Christina Mukongoma : le nouveau gouvernement a suscité des critiques de toutes parts, encore une fois, rien d’étonnant, c’est la France. Au-delà du fait qu’il y ait autant d’hommes que de femmes, j’ai été contente à l’annonce du nom de Pap Ndiaye comme ministre de l’éducation. Il a une exceptionnelle capacité à pacifier et dénouer les polémiques, des qualités exceptionnelles quand on connaît les défis du système d’enseignement français. Ce secteur avait besoin de quelqu’un d’ouvert et prêt à faire consensus. Je suis impatiente de le voir à l’œuvre. 

Aux USA, Salvador Ramos un jeune de 18 ans a ouvert le feu dans une école tuant 19 élèves et 2 enseignantes avant d'être abattu par un policier. Les informations le décrivent comme un jeune renfermé sur lui-même. Quel est votre avis à ce sujet ? 

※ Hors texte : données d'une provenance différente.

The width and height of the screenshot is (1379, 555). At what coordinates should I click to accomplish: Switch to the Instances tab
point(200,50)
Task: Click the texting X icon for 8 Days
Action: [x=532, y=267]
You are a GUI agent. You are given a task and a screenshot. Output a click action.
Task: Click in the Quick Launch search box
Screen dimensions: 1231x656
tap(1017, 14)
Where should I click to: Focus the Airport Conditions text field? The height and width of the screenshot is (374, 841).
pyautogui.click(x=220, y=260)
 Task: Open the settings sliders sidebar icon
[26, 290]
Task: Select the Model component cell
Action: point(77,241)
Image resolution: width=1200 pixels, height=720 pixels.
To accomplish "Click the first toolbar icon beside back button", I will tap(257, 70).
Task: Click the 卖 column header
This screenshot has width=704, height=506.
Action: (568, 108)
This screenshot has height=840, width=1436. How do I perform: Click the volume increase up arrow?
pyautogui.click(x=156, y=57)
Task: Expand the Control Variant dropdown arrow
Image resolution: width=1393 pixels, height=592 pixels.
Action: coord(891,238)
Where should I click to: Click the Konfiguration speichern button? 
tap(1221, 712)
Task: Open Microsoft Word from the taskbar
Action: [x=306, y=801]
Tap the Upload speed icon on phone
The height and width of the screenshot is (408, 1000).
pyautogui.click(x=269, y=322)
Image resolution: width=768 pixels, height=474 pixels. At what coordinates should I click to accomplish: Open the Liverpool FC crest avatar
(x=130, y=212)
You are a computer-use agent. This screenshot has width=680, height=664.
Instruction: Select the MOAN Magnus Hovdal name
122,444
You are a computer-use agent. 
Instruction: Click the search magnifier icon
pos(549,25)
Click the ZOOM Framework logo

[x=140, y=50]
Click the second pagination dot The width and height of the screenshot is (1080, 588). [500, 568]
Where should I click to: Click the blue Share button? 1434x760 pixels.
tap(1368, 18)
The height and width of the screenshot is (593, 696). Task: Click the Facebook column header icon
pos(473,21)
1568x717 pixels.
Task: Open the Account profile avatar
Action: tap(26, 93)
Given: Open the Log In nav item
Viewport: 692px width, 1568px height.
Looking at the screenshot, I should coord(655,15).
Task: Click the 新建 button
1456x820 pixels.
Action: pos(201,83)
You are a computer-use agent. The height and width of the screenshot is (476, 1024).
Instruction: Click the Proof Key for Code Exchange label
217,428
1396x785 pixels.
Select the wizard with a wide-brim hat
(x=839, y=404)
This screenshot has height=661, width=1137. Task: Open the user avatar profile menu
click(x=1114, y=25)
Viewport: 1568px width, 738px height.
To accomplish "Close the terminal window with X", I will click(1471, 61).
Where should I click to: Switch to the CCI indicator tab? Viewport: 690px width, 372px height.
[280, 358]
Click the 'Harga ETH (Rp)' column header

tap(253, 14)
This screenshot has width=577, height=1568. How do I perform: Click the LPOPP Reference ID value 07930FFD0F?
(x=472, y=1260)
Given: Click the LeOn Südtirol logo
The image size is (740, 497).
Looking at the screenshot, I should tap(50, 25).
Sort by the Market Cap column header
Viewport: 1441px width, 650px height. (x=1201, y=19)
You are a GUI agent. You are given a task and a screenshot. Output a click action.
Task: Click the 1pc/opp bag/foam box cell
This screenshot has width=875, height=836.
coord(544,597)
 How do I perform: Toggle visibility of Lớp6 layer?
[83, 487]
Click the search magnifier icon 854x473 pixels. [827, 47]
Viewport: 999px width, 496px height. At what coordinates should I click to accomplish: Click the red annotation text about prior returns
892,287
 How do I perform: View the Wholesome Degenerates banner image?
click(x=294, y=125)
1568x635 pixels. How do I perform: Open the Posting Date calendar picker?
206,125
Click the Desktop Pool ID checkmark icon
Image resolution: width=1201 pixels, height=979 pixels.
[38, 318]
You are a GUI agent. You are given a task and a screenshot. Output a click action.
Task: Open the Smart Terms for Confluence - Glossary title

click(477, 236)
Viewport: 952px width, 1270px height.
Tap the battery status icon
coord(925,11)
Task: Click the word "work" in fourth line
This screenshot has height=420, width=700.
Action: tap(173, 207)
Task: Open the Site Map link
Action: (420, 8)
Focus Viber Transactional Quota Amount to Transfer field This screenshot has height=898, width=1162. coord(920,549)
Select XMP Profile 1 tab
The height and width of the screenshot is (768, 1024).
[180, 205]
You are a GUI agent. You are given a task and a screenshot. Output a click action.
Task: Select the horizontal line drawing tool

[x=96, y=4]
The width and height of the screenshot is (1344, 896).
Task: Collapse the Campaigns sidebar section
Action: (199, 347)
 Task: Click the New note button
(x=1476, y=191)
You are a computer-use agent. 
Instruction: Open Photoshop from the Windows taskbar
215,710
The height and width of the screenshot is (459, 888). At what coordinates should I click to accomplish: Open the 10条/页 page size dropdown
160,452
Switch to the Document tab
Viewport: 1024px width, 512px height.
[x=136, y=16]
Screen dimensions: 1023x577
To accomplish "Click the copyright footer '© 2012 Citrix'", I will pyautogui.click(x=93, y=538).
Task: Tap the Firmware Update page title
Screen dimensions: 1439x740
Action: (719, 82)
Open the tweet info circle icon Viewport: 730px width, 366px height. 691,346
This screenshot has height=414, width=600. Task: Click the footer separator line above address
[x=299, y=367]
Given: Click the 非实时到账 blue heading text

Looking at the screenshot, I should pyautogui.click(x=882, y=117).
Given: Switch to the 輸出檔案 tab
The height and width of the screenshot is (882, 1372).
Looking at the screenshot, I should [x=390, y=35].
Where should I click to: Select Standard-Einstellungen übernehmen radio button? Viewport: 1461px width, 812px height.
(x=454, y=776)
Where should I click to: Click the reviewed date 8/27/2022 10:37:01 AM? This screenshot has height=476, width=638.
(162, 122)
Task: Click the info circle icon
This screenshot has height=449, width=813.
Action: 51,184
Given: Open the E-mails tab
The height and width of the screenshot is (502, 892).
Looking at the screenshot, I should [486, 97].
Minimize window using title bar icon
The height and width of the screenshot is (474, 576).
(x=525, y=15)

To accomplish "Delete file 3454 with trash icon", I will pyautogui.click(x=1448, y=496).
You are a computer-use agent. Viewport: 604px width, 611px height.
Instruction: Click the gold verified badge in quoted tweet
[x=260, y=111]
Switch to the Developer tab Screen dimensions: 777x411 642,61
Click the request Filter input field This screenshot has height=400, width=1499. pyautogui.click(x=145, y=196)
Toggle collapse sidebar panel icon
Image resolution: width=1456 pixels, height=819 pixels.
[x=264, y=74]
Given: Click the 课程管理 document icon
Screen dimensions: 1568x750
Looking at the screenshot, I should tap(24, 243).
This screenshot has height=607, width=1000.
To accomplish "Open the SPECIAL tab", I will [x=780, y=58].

Christina Mukongoma : je n'ai qu'une seule réponse : Interdire la vente d'armes aux civils pendant 20 ans et ils pourront juger eux-mêmes du résultat. Et s'ils ne sont pas satisfaits, ils pourront recommencer après s'ils le souhaitent. Entre-temps, ils peuvent aussi rappeler les armes qui traînent ça et là dans des maisons. Je ne sais pas s'ils attendent d'atteindre un quota précis de morts pour le faire, mais c’est hallucinant de voir qu’ils ont une partie de la solution mais refusent de la mettre en pratique au nom d’une étrange liberté qui bouffe ses propres enfants. En tout cas, je souhaite la paix aux âmes des disparus.